→ Task details: All of the data that follows needs to be printed again, exactly as it reads.

→ Given data:
--------------------

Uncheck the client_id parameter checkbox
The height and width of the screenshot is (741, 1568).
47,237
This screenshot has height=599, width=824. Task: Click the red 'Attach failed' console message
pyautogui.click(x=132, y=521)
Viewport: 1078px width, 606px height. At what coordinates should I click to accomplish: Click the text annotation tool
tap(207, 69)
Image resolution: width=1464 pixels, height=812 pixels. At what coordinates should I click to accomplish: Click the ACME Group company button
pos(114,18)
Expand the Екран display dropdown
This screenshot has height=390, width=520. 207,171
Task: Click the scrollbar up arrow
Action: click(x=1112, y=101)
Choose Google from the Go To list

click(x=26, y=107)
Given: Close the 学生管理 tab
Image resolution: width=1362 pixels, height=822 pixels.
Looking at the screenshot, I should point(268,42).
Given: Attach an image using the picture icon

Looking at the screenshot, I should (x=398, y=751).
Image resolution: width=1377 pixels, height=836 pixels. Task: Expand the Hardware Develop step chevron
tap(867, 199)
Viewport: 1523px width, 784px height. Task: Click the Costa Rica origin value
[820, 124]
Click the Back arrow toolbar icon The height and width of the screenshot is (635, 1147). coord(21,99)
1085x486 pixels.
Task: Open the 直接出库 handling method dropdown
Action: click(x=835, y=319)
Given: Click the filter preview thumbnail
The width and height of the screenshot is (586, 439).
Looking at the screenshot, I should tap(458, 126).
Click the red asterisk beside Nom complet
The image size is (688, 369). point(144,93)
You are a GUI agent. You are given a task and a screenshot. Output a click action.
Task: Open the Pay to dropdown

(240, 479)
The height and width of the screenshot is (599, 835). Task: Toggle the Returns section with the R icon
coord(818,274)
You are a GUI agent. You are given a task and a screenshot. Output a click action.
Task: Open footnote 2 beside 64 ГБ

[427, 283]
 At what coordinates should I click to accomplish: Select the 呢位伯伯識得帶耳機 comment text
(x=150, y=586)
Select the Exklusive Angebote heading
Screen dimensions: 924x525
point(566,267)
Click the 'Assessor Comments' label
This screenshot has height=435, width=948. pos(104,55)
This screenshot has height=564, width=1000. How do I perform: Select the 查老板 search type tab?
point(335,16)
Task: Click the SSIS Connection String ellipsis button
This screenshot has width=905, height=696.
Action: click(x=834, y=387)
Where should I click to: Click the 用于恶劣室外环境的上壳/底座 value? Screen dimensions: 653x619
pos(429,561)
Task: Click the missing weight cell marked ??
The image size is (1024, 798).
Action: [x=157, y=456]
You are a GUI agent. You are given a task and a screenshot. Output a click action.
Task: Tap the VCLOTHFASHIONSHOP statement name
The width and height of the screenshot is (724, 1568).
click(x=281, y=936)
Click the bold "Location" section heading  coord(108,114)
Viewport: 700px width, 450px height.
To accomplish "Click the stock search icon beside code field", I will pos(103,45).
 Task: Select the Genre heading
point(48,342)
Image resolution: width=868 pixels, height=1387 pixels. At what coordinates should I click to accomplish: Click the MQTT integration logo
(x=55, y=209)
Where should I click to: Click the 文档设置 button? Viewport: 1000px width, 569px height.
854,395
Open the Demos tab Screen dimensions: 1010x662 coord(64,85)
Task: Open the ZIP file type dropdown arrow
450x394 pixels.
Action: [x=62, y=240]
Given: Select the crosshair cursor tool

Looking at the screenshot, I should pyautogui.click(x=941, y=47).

--------------------

→ Task result:
Uncheck the client_id parameter checkbox
The height and width of the screenshot is (741, 1568).
47,237
This screenshot has height=599, width=824. Task: Click the red 'Attach failed' console message
pyautogui.click(x=132, y=521)
Viewport: 1078px width, 606px height. At what coordinates should I click to accomplish: Click the text annotation tool
tap(207, 69)
Image resolution: width=1464 pixels, height=812 pixels. At what coordinates should I click to accomplish: Click the ACME Group company button
pos(114,18)
Expand the Екран display dropdown
This screenshot has height=390, width=520. 207,171
Task: Click the scrollbar up arrow
Action: click(x=1112, y=101)
Choose Google from the Go To list

click(x=26, y=107)
Given: Close the 学生管理 tab
Image resolution: width=1362 pixels, height=822 pixels.
Looking at the screenshot, I should point(268,42).
Given: Attach an image using the picture icon

Looking at the screenshot, I should (x=398, y=751).
Image resolution: width=1377 pixels, height=836 pixels. Task: Expand the Hardware Develop step chevron
tap(867, 199)
Viewport: 1523px width, 784px height. Task: Click the Costa Rica origin value
[820, 124]
Click the Back arrow toolbar icon The height and width of the screenshot is (635, 1147). coord(21,99)
1085x486 pixels.
Task: Open the 直接出库 handling method dropdown
Action: click(x=835, y=319)
Given: Click the filter preview thumbnail
The width and height of the screenshot is (586, 439).
Looking at the screenshot, I should tap(458, 126).
Click the red asterisk beside Nom complet
The image size is (688, 369). point(144,93)
You are a GUI agent. You are given a task and a screenshot. Output a click action.
Task: Open the Pay to dropdown

(240, 479)
The height and width of the screenshot is (599, 835). Task: Toggle the Returns section with the R icon
coord(818,274)
You are a GUI agent. You are given a task and a screenshot. Output a click action.
Task: Open footnote 2 beside 64 ГБ

[427, 283]
 At what coordinates should I click to accomplish: Select the 呢位伯伯識得帶耳機 comment text
(x=150, y=586)
Select the Exklusive Angebote heading
Screen dimensions: 924x525
point(566,267)
Click the 'Assessor Comments' label
This screenshot has height=435, width=948. pos(104,55)
This screenshot has height=564, width=1000. How do I perform: Select the 查老板 search type tab?
point(335,16)
Task: Click the SSIS Connection String ellipsis button
This screenshot has width=905, height=696.
Action: click(x=834, y=387)
Where should I click to: Click the 用于恶劣室外环境的上壳/底座 value? Screen dimensions: 653x619
pos(429,561)
Task: Click the missing weight cell marked ??
The image size is (1024, 798).
Action: [x=157, y=456]
You are a GUI agent. You are given a task and a screenshot. Output a click action.
Task: Tap the VCLOTHFASHIONSHOP statement name
The width and height of the screenshot is (724, 1568).
click(x=281, y=936)
Click the bold "Location" section heading  coord(108,114)
Viewport: 700px width, 450px height.
To accomplish "Click the stock search icon beside code field", I will pos(103,45).
 Task: Select the Genre heading
point(48,342)
Image resolution: width=868 pixels, height=1387 pixels. At what coordinates should I click to accomplish: Click the MQTT integration logo
(x=55, y=209)
Where should I click to: Click the 文档设置 button? Viewport: 1000px width, 569px height.
854,395
Open the Demos tab Screen dimensions: 1010x662 coord(64,85)
Task: Open the ZIP file type dropdown arrow
450x394 pixels.
Action: [x=62, y=240]
Given: Select the crosshair cursor tool

Looking at the screenshot, I should pyautogui.click(x=941, y=47).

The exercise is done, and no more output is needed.